Many in Sudan complain that three years on they have seen little peace dividend and even less of the oil revenues Sudan receives from its output of more than half a million barrels per day. The move will help thousands of families who struggle, beg and borrow to pay for expensive healthcare.
The policy will also apply to emergency and elective caesarean sections, which costs on average $50 in government hospitals.
According to the World Bank, per capita income in Sudan is $650 year.
Abdel Gadir said the money would come from the central health budget and arose from the increase in oil revenues following the 2005 peace deal.
“We need to bear the burden of the citizens on contributing to their services,” he said, adding that new hospitals were being built and existing ones were being renovated.
In Khartoum local and central government taxes are heavy and services such as electricity, healthcare and water are expensive for Sudanese.

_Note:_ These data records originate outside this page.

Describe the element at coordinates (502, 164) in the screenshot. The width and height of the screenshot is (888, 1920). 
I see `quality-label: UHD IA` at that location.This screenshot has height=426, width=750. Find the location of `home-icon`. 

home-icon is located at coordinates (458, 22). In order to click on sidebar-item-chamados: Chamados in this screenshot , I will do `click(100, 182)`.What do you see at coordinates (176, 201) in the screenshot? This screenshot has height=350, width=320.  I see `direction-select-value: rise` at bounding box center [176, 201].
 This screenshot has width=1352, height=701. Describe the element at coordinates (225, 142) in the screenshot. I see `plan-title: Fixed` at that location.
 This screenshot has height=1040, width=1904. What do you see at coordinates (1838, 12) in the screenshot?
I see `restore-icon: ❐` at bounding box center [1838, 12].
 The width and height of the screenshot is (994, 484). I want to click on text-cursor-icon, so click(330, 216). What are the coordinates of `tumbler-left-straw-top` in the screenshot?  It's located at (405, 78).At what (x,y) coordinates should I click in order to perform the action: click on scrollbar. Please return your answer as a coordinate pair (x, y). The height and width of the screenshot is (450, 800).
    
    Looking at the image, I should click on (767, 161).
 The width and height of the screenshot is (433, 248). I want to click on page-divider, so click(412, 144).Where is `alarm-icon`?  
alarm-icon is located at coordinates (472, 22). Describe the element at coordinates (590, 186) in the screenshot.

The reforms began in part last year when emergency caesarean operations were made free. Health Minister Tabitha Botros from the former southern rebel Sudan People’s Liberation Movement (SPLM), appointed after the deal, was previously a nurse in Britain’s free National Health Service.
The SPLM pledged to provide services for Sudanese after the war although south Sudan has seen slow progress.
Millions in Sudan’s west and south still depend on foreign aid as the nation struggles to emerge from decades of conflict.